I learned a great deal about the presidential candidates, but had to guess where we stood via our competitors. So I wondered, is ours the only business where people compete without ever seeing what their competition does? Maybe that's yet another reason the pitch process is so broken.

All we really have is a competitor's website and whatever we can glean from the occasional former employee or agency-hopping freelancer. We're generally not even supposed to know who our competitors are, which keeps us from making smart decisions like not throwing ourselves into the fray against some gigantic holding company with a gazillion years of category experience. While we almost always figure it out eventually, it's often via low-grade espionage. Like a furtive glimpse over a printer's shoulder, which recently revealed that those hand-stitched, one-of-a-kind "brand books" we were making were also being made by THEM.
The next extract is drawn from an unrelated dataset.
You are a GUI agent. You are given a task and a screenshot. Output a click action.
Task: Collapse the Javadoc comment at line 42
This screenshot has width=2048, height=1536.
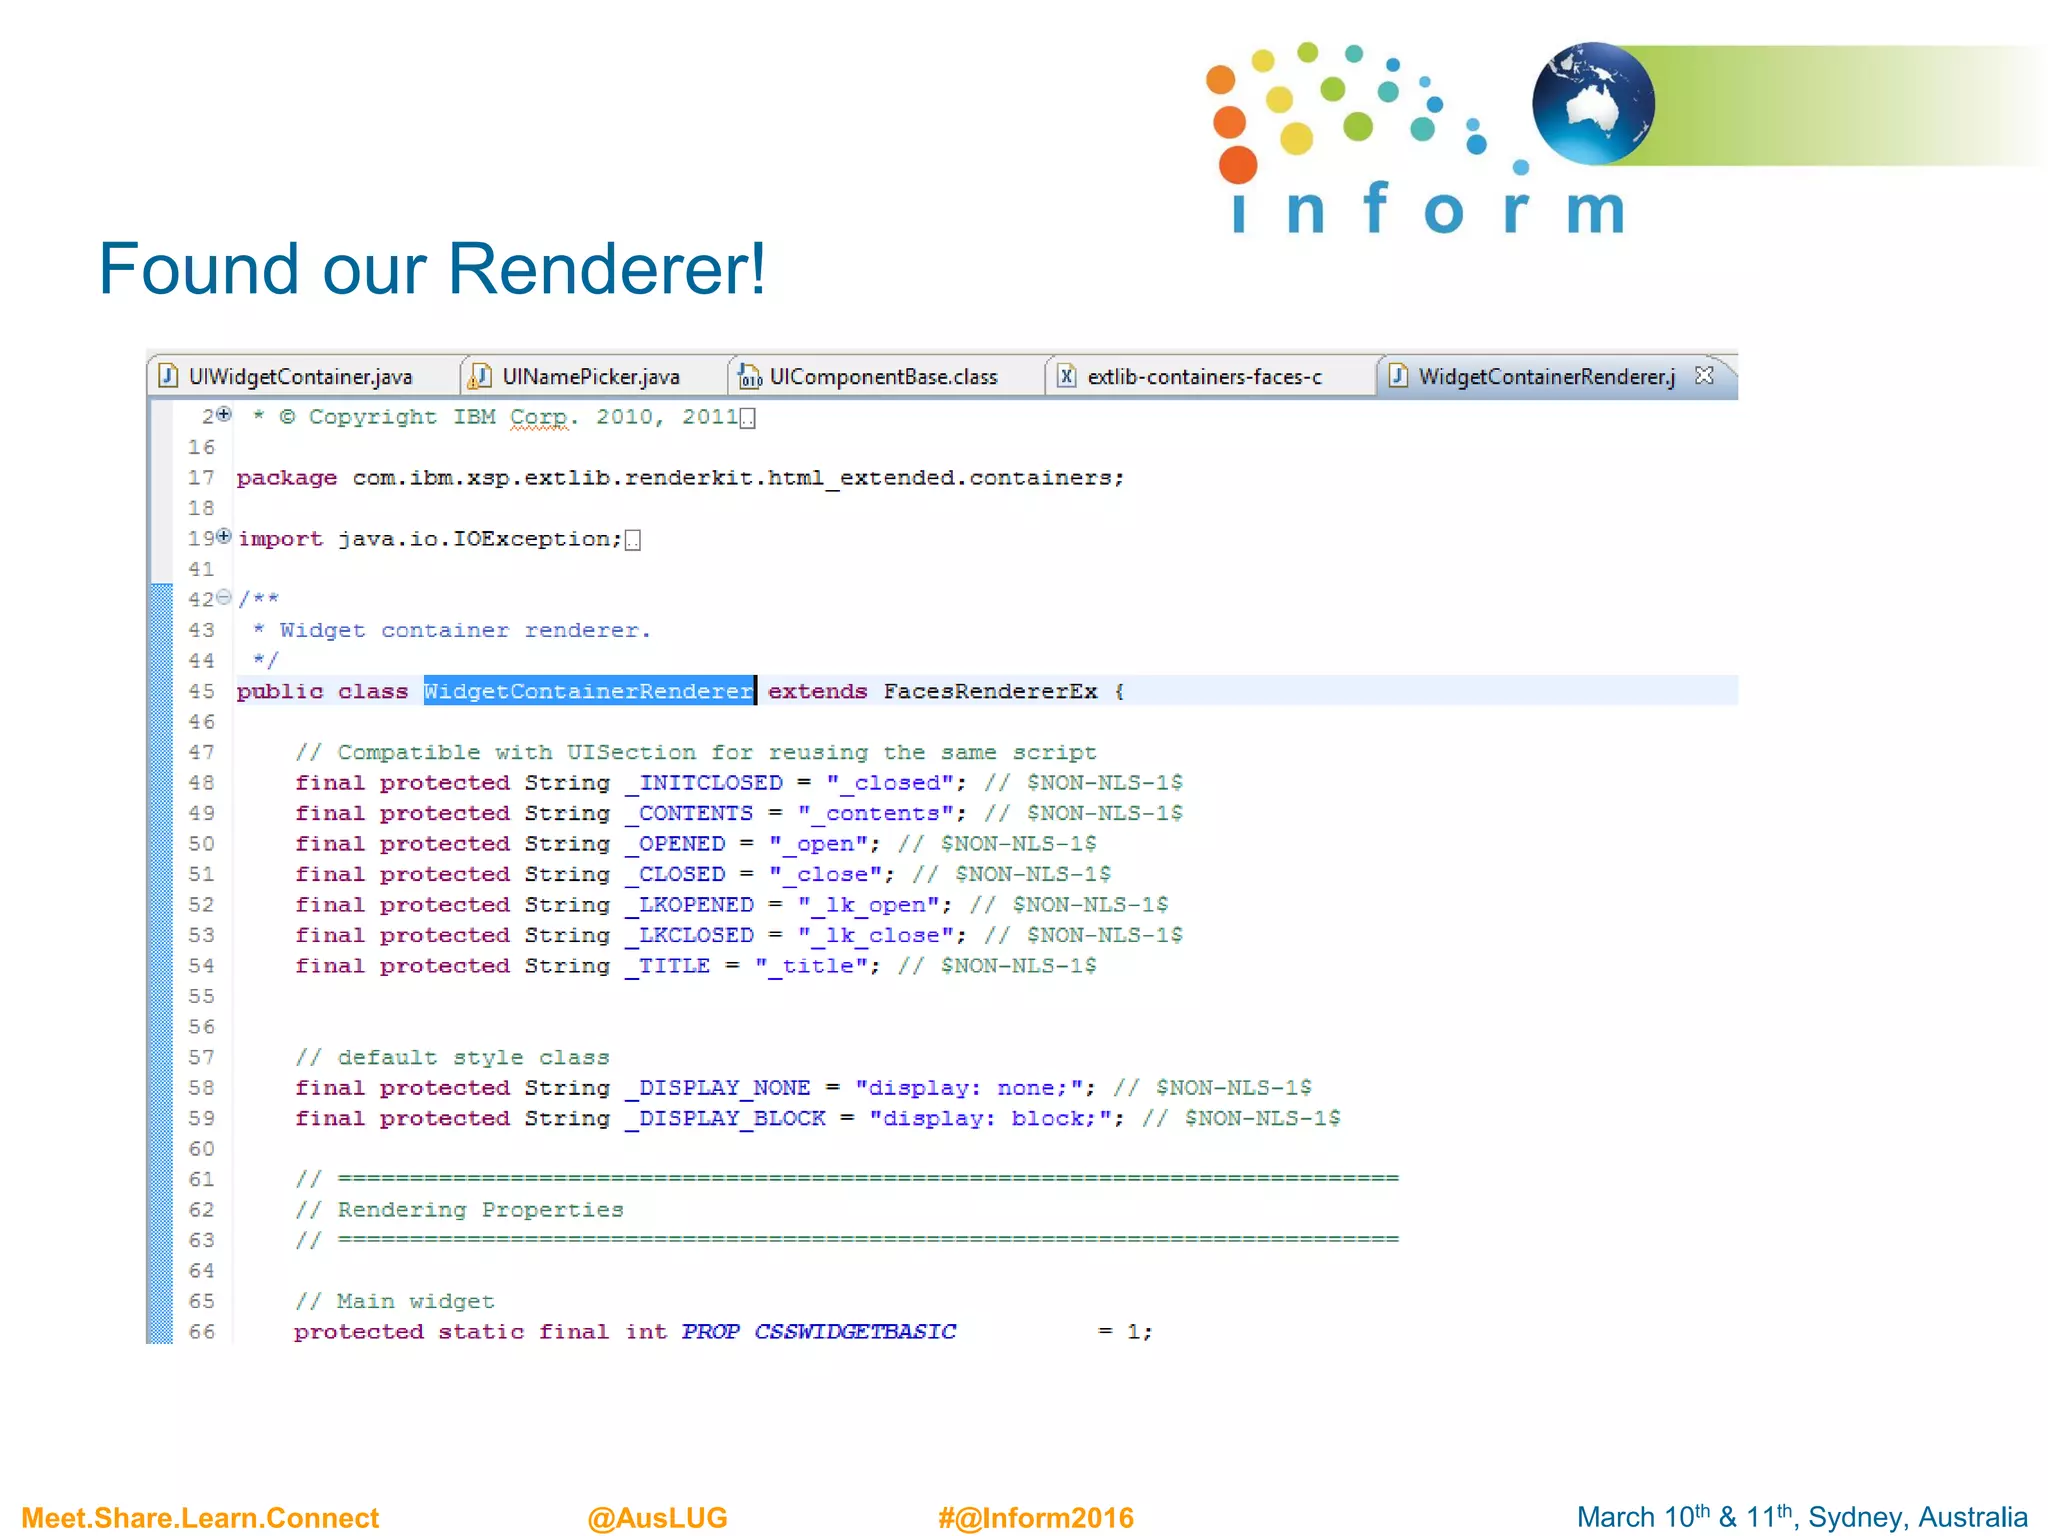point(224,597)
It's kind of like sex. You imagine, but can't really know what other people do behind closed doors. So who knows if what you're doing is cool or weird or completely banal.

What if we borrowed from presidential politics or professional sports and insisted that competing for accounts be open and transparent? That we see our competitors' presentations, written and spoken? We might even have debates...
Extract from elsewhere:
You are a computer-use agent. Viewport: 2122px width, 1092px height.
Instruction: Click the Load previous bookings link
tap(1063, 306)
On the left, Amazon Advertising. On the right, Arch-competitor.

Amazon, you won the toss and elected to go first.

With economists predicting a recession this year, how will you meet the challenge of growing our brand?

On your website you come out against negative advertising. You say advertising should be beautiful, witty or wise. Yet isn't it undeniable that going negative works?

You're known for great copywriting and elegant art direction. What do you say to your opponent's charge that you're about rhetoric and they're about results?

You get the idea.

In closing, each agency would have two minutes to summarize why it's the best choice.

That's it. No wondering whether the other guys went out and spent a gazillion dollars on a brand video or promised to work for nothing for the first year. Just an open competition on an even playing field.

By the way, in case my grousing about the pitch process sounds like sour grapes, we won that last one. It was glorious. And I still think the current process sucks.